*Da Redação Dia a Dia Notícia
O senador Omar Aziz (PSD) afirmou que ainda é cedo para definir a composição de uma eventual chapa para 2026, mas não descartou a possibilidade de ter o deputado estadual Roberto Cidade (União Brasil) como vice. Ao comentar o tema, nesta quarta-feira, 04, Aziz adotou tom cauteloso e destacou que tem “grande respeito” por Cidade, a quem classificou como amigo e aliado político.
Ao falar sobre o parlamentar, Aziz destacou que mantém respeito e boa relação política com Roberto Cidade, lembrando que o deputado o apoiou na eleição ao Senado, em 2022. De acordo com o senador, a escolha de um parceiro de chapa não ocorre de forma imediata, mas é resultado de diálogo, alianças e avaliações construídas ao longo do tempo.
“Tenho um respeito muito grande pelo Roberto. Ele me apoiou, em 2022, para o Senado. Tenho uma relação muito boa, não só com ele, mas com a grande maioria dos deputados estaduais. Mas isso é uma construção, não é do dia para a noite que se escolhe um parceiro de chapa. É um processo em que tudo é possível. Não tenho absolutamente nada contra Roberto Cidade, que tem um potencial muito grande”, disse Omar.
O evento, que marcou a filiação de nomes como Saullo Vianna, Adail Filho, Arthur Virgílio Neto e Vanda Witoto ao MDB para disputarem vagas na Câmara dos Deputados nas eleições deste ano, contou com a presença do senador Eduardo Braga, líder do MDB no Senado e presidente da legenda no Amazonas, além do presidente nacional do partido, Baleia Rossi, do senador Marcelo Castro e do deputado federal Isnaldo Bulhões, lideranças de expressão nacional da sigla.
O ato representou um momento de mobilização e fortalecimento do MDB no Amazonas, com a oficialização de novas filiações e manifestações sobre o cenário político e os próximos desafios da legenda no estado.

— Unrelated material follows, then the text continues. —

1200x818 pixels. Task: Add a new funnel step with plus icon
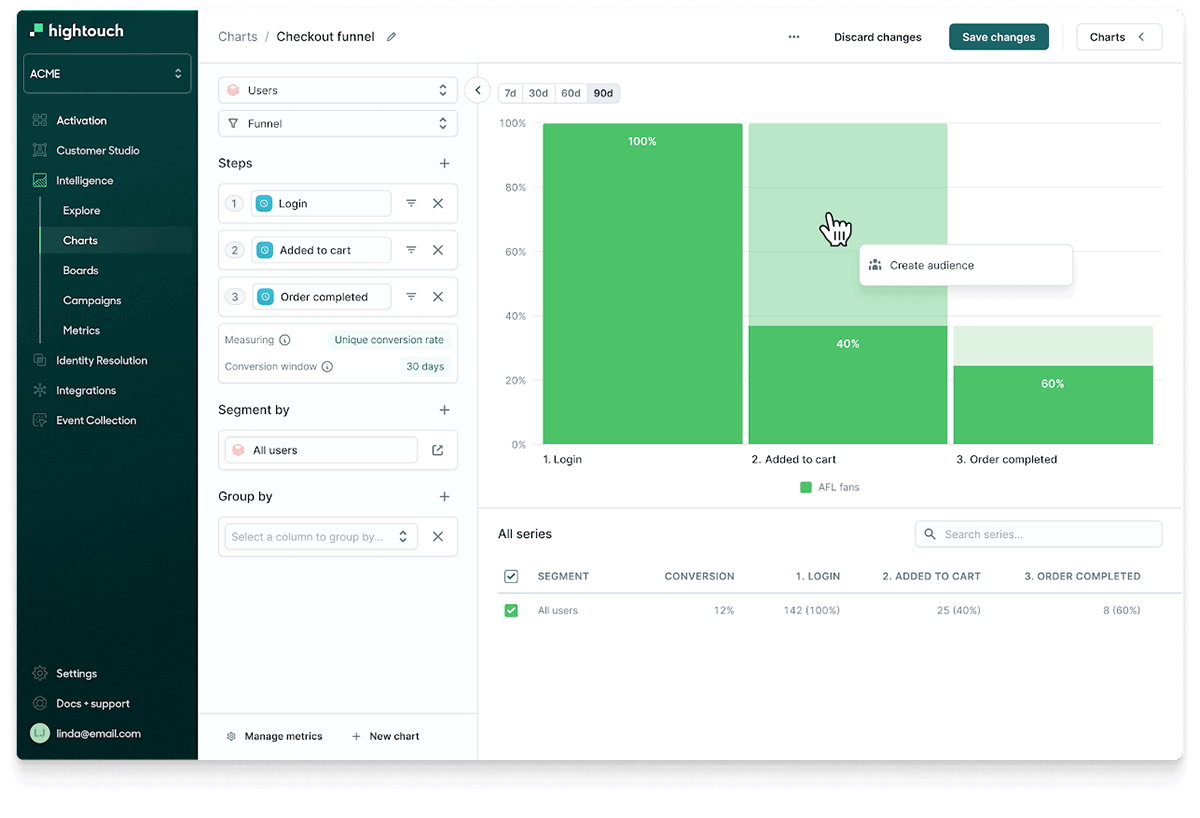coord(444,163)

A possibilidade de uma eventual composição com Roberto Cidade ganhou força após o governador do Amazonas, Wilson Lima (União Brasil), afirmar que permanecerá no cargo até o fim do mandato, em 2027, descartando a saída antecipada.
Com a sinalização, o cenário sucessório passa a se redesenhar, abrindo espaço para novas articulações e alianças dentro do grupo político ligado ao União Brasil e a partidos da base aliada.